Step (2) is easy once you figure out step (1). In particular, the number of permutations in $S_n$ with a given cycle structure is $$ \frac{n!}{\prod_{d=1}^n (c_d)!\,d^{c_d}} $$ where $c_d$ denotes the number of cycles of length $d$. For example, the number of elements of $S_{20}$ having four $1$-cycles, five $2$-cycles, and two $3$-cycles is $$ \frac{20!}{(4!\cdot 1^4)(5!\cdot 2^5)(2!\cdot 3^2)} \;=\; 1\text{,}466\text{,}593\text{,}128\text{,}000. $$ The following table shows the number of elements of each order in $S_2$ through $S_8$. $$ \begin{array}{crrrrrrrrrrr} & 1 & 2 & 3 & 4 & 5 & 6 & 7 & 8 & 10 & 12 & 15 \\ \hline S_2 & 1 & 1 & - & - & - & - & - & - & - & - & -\\ S_3 & 1 & 3 & 2 & - & - & - & - & - & - & - & - \\ S_4 & 1 & 9 & 8 & 6 & - & - & - & - & - & - & - \\ S_5 & 1 & 25 & 20 & 30 & 24 & 20 & - & - & - & - & - \\ S_6 & 1 & 75 & 80 & 180 & 144 & 240 & - & - & - & - & - \\ S_7 & 1 & 231 & 350 & 840 & 504 & 1470 & 720 & - & 504 & 420 & - \\ S_8 & 1 & 763 & 1232 & 5460 & 1344 & 10640 & 5760 & 5040 & 4032 & 3360 & 2688 \end{array} $$ This table is entry A057731 at OEIS.
Solution 2:
Order is determined by the cycle structure. By that I mean a transposition has order $2$, a $3$-cycle has order $3$, etc. If $\sigma_1 \dots \sigma_t$ are disjoint cycles of order $r_1 \dots r_t$ then the order of $\sigma_1 \dots \sigma_t$ is $\textrm{lcm}(r_1 \dots r_t)$. So this is more of a combinatorial problem: look at each cycle structure and compute the possible permutations. Be careful of double counting. For $A_n$ you can simply restrict yourself to the even permutations.

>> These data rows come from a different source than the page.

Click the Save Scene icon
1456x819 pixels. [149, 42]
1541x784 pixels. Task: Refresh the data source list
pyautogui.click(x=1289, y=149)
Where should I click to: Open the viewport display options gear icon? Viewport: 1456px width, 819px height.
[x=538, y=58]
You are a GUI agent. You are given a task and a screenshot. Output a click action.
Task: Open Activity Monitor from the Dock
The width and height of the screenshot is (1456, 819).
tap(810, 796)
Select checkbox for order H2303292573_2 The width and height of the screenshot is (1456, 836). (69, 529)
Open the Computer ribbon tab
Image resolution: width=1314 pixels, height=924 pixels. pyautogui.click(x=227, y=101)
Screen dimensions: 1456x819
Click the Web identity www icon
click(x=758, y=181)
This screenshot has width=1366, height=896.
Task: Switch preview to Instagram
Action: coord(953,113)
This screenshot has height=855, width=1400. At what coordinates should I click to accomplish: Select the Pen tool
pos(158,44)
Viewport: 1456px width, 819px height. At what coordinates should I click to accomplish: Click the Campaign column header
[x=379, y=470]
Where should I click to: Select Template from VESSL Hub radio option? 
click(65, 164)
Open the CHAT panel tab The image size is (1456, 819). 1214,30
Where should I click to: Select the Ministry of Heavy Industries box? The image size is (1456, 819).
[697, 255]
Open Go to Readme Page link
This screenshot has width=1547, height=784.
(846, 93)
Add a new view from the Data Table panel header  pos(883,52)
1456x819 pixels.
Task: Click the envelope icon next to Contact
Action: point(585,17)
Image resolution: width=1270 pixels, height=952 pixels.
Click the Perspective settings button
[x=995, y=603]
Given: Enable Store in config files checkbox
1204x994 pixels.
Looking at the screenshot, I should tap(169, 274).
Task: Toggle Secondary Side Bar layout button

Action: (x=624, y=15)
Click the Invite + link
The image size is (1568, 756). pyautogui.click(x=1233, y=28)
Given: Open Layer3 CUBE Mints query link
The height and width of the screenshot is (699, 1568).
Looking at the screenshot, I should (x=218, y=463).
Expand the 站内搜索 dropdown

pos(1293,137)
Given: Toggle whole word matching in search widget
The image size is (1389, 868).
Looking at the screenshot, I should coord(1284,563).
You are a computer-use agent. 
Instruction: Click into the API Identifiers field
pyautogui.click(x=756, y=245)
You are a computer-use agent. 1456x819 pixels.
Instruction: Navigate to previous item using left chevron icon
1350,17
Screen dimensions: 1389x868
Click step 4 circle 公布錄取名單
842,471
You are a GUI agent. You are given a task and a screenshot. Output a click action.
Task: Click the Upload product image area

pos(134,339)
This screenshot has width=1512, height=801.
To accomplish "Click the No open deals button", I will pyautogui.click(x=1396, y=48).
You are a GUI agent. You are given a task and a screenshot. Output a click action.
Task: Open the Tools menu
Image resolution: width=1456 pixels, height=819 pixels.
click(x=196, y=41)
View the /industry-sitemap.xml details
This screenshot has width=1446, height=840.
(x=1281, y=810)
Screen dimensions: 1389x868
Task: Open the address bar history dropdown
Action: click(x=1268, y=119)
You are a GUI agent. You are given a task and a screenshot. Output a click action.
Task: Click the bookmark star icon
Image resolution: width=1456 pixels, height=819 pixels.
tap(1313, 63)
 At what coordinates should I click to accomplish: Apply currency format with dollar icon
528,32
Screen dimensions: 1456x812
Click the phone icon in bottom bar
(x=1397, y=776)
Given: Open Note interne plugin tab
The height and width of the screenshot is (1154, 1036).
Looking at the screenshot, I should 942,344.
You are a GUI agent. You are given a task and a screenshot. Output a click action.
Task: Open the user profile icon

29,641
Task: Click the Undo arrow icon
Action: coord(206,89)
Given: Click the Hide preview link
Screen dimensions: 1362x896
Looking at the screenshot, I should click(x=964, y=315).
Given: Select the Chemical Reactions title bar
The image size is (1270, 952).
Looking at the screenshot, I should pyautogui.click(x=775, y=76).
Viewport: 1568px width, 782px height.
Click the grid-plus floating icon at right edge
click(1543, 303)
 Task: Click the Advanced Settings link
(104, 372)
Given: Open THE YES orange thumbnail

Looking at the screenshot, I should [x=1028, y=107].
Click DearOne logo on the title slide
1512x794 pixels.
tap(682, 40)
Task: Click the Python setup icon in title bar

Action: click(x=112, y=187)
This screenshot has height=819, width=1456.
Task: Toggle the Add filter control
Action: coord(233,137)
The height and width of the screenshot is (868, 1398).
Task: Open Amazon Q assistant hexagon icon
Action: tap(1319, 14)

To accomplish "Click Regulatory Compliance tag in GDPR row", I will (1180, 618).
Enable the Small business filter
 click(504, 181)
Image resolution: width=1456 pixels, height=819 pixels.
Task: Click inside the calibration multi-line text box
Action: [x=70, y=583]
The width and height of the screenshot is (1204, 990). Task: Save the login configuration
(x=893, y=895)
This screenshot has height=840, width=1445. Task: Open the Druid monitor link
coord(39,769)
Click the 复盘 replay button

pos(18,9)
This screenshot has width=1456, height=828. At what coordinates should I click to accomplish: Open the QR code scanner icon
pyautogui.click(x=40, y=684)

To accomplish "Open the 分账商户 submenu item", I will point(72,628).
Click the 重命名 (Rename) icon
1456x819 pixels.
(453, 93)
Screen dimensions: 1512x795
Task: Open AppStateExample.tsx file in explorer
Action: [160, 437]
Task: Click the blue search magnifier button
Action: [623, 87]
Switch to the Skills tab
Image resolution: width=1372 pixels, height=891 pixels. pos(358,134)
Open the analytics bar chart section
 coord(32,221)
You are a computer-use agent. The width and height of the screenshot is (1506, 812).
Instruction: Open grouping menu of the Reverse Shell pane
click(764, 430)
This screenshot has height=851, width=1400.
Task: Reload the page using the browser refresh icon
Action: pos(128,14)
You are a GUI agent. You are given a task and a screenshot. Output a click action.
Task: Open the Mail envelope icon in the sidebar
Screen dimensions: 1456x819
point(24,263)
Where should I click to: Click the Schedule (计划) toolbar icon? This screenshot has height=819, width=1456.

If you're looking for an explicit way to produce elements of a given order, recall that cycle structure, thereby order, is preserved under conjugation. So you can compute all the conjugacy classes of elements of a given order (this is easy for small $n$, tedious for a large $n$).
Solution 3:
The facts below help you to find how many elements have a given order, but the combinatorial details are probably messy; I don't there is a simple formula.
Every permutation is a product of disjoint cycles, which is unique except for order.
The order of a product of disjoint cycles is the lcm of their orders.
The order of a permutation is determined by its cycle structure, which is the list of the orders of its disjoint cycles.
The number of possible cycle structures is the same as the number of the partitions of $n$.
The possible cycle structures corresponds to the conjugacy classes in $S_n$.